BEGIN

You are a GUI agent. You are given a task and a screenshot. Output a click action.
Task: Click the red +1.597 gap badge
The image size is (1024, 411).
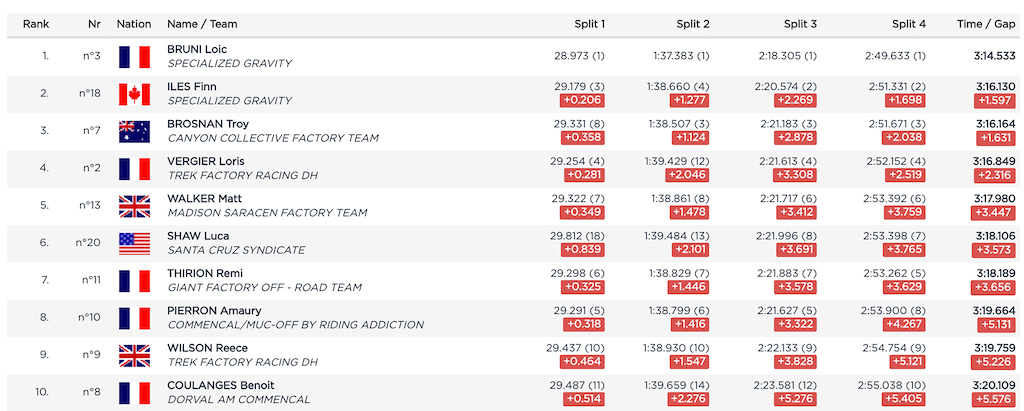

END
BEGIN

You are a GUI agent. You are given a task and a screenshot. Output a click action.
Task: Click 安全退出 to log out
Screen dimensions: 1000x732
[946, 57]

END

> **Goal of the exercise**: Your answer should be the exact lines above from the one with "Task: Click the red +1.597 gap badge" through the one with "The image size is (1024, 411).", both included, and nothing besides.

> **Answer section**:
Task: Click the red +1.597 gap badge
The image size is (1024, 411).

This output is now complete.